[Supplied data start]
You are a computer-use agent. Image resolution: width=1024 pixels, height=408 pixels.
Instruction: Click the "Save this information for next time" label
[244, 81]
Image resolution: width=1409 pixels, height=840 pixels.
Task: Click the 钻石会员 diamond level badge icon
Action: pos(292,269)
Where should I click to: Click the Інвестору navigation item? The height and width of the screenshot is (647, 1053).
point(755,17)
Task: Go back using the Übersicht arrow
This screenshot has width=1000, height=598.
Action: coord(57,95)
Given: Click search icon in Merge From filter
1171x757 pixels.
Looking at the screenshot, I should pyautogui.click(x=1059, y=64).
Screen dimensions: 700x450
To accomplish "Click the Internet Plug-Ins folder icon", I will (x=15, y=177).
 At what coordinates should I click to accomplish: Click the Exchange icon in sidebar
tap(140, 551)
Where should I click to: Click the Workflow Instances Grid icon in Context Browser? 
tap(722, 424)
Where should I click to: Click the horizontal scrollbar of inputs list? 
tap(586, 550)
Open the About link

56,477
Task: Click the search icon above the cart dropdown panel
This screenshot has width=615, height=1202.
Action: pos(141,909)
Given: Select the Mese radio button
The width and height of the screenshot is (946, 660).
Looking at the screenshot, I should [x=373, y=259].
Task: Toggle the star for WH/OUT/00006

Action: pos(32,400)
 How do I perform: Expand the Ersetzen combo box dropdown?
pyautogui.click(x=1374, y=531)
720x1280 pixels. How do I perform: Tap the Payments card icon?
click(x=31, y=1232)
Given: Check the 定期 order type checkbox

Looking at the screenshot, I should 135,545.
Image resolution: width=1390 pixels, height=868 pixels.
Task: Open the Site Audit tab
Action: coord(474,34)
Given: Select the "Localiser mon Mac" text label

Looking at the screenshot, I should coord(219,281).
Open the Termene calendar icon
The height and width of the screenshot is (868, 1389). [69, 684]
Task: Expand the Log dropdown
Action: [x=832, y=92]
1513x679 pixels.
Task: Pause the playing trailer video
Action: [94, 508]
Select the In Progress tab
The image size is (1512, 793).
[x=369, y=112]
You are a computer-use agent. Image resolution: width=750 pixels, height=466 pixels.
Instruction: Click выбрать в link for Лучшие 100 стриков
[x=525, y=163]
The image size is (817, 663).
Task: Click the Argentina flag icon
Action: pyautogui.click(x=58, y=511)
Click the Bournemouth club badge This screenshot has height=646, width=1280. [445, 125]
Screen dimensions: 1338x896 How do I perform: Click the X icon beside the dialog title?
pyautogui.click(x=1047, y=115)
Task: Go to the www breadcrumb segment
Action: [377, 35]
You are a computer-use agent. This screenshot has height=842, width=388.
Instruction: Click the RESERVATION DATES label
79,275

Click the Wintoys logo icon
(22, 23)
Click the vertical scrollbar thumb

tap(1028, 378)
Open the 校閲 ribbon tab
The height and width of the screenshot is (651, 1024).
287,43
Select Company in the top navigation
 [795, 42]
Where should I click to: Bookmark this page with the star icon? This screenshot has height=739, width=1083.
[Supplied data end]
> [Task] Copy out every one of the entries above word for word, from the first line to the last.

> [Solution]
You are a computer-use agent. Image resolution: width=1024 pixels, height=408 pixels.
Instruction: Click the "Save this information for next time" label
[244, 81]
Image resolution: width=1409 pixels, height=840 pixels.
Task: Click the 钻石会员 diamond level badge icon
Action: pos(292,269)
Where should I click to: Click the Інвестору navigation item? The height and width of the screenshot is (647, 1053).
point(755,17)
Task: Go back using the Übersicht arrow
This screenshot has width=1000, height=598.
Action: coord(57,95)
Given: Click search icon in Merge From filter
1171x757 pixels.
Looking at the screenshot, I should pyautogui.click(x=1059, y=64).
Screen dimensions: 700x450
To accomplish "Click the Internet Plug-Ins folder icon", I will (x=15, y=177).
 At what coordinates should I click to accomplish: Click the Exchange icon in sidebar
tap(140, 551)
Where should I click to: Click the Workflow Instances Grid icon in Context Browser? 
tap(722, 424)
Where should I click to: Click the horizontal scrollbar of inputs list? 
tap(586, 550)
Open the About link

56,477
Task: Click the search icon above the cart dropdown panel
This screenshot has width=615, height=1202.
Action: pos(141,909)
Given: Select the Mese radio button
The width and height of the screenshot is (946, 660).
Looking at the screenshot, I should [x=373, y=259].
Task: Toggle the star for WH/OUT/00006

Action: pos(32,400)
 How do I perform: Expand the Ersetzen combo box dropdown?
pyautogui.click(x=1374, y=531)
720x1280 pixels. How do I perform: Tap the Payments card icon?
click(x=31, y=1232)
Given: Check the 定期 order type checkbox

Looking at the screenshot, I should 135,545.
Image resolution: width=1390 pixels, height=868 pixels.
Task: Open the Site Audit tab
Action: coord(474,34)
Given: Select the "Localiser mon Mac" text label

Looking at the screenshot, I should coord(219,281).
Open the Termene calendar icon
The height and width of the screenshot is (868, 1389). [69, 684]
Task: Expand the Log dropdown
Action: [x=832, y=92]
1513x679 pixels.
Task: Pause the playing trailer video
Action: [94, 508]
Select the In Progress tab
The image size is (1512, 793).
[x=369, y=112]
You are a computer-use agent. Image resolution: width=750 pixels, height=466 pixels.
Instruction: Click выбрать в link for Лучшие 100 стриков
[x=525, y=163]
The image size is (817, 663).
Task: Click the Argentina flag icon
Action: pyautogui.click(x=58, y=511)
Click the Bournemouth club badge This screenshot has height=646, width=1280. [445, 125]
Screen dimensions: 1338x896 How do I perform: Click the X icon beside the dialog title?
pyautogui.click(x=1047, y=115)
Task: Go to the www breadcrumb segment
Action: [377, 35]
You are a computer-use agent. This screenshot has height=842, width=388.
Instruction: Click the RESERVATION DATES label
79,275

Click the Wintoys logo icon
(22, 23)
Click the vertical scrollbar thumb

tap(1028, 378)
Open the 校閲 ribbon tab
The height and width of the screenshot is (651, 1024).
287,43
Select Company in the top navigation
 [795, 42]
Where should I click to: Bookmark this page with the star icon? This screenshot has height=739, width=1083.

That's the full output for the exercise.